# Mes chiens ( my dogs )



## Shayna_France (Jan 21, 2010)

Mon Rott, Sniper:



mon dogue argentin qui sont sourds, Spike



Mon spitz allemand, Louna


----------



## Shayna_France (Jan 21, 2010)

I do not manage to post the pictures !


----------



## Inga (Jun 16, 2007)

You can hit edit and erase those if you want to try again. There is a sticky on the top of the photo page that shows how to post them. Gotta run for now but looking forward to seeing them. Take care for now.


----------



## Shayna_France (Jan 21, 2010)

can you see the pictures ?


----------



## yappypappymom (Oct 22, 2009)

I see your pictures Shayna from France!! Your dogs are BEAUTIFUL!  Welcome to DF's!


----------



## Shayna_France (Jan 21, 2010)

Thank's for my dogs !


----------



## pugmom (Sep 10, 2008)

I see them....welcome to Dog Forums!

I love your Dogo!


----------



## Shayna_France (Jan 21, 2010)




----------



## Shayna_France (Jan 21, 2010)

Here Lilou my small Yorkshire terrier



Lilou and peluche ( mother )


----------



## Locke (Nov 3, 2008)

J'adore Spike


----------



## Shayna_France (Jan 21, 2010)

I see that you like my dogo  ? Thanks !!


----------



## Shayna_France (Jan 21, 2010)

I do not know if it is correctly translated but my dogo is a completely deaf dog


----------



## Keechak (Aug 10, 2008)

French-
Accueil ! Le c'est très agréable pour vous avoir ici. J'aime vos chiens, ils sont beaux. J'espère que vous appréciez votre temps ici. 
J'ai utilisé un traducteur électronique pour mon français. J'espère que vous pouvez le comprendre. 

English-
Welcome! It is very nice to have you here. I like your dogs, they are beautiful. I hope that you enjoy your time here.
I used an electronic translator for my french. I hope you understand it.


----------



## Shayna_France (Jan 21, 2010)

Ohhh thank you for the translation in french !!! it is too nice! 

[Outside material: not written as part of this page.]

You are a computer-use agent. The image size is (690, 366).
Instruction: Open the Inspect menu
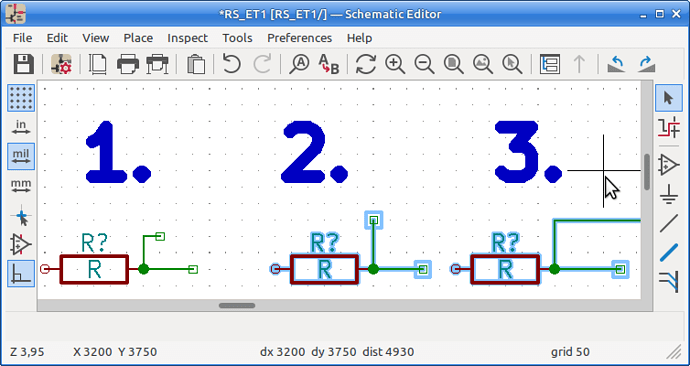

Yes I understood very well what you wrote to me! and I think that for you that should not be easy to understand me 


You all have the very nice air here! and that pleases to me to be able exchanged some words with you!


----------



## LittleFr0g (Jun 11, 2007)

Welcome to Dog Forums! Your dogs are gorgeous, absolutely gorgeous!


----------



## Shayna_France (Jan 21, 2010)

thank you very much !!


----------



## Keechak (Aug 10, 2008)

French-
Ceci est le traducteur que j'ai utilisé. http://www.freetranslation.com/ Vous pouvez l'utiliser pour traduire de français à l'anglais aussi. Quand je l'utilise je dois garde les phrases simples, ou il s'embrouille. Il serait intéressant pour savoir qu'il travaille pour vous. 

English-
This is the translator I used. http://www.freetranslation.com/ You can also use it for French to English. I have to keep the scentences simple, or it gets confused. It would be interesting to know how it works for you.


----------



## Shayna_France (Jan 21, 2010)

Do you have difficulties of understanding me ?


----------



## LittleFr0g (Jun 11, 2007)

I haven't had any trouble understanding you. I think Keechak was offering it in case you ever have trouble understanding us, lol.


----------



## Shayna_France (Jan 21, 2010)

Ohhh , okay , thanks for the translator !


----------



## Keechak (Aug 10, 2008)

you are easy to understand! You have very good english.


----------



## Keechak (Aug 10, 2008)

I think it is cool that you can speak another language so well. I can speak very little French. My cousin is fluent in French and she has taught me a little but not enough to comunicate.


----------



## Shayna_France (Jan 21, 2010)

Keechak said:


> you are easy to understand! You have very good english.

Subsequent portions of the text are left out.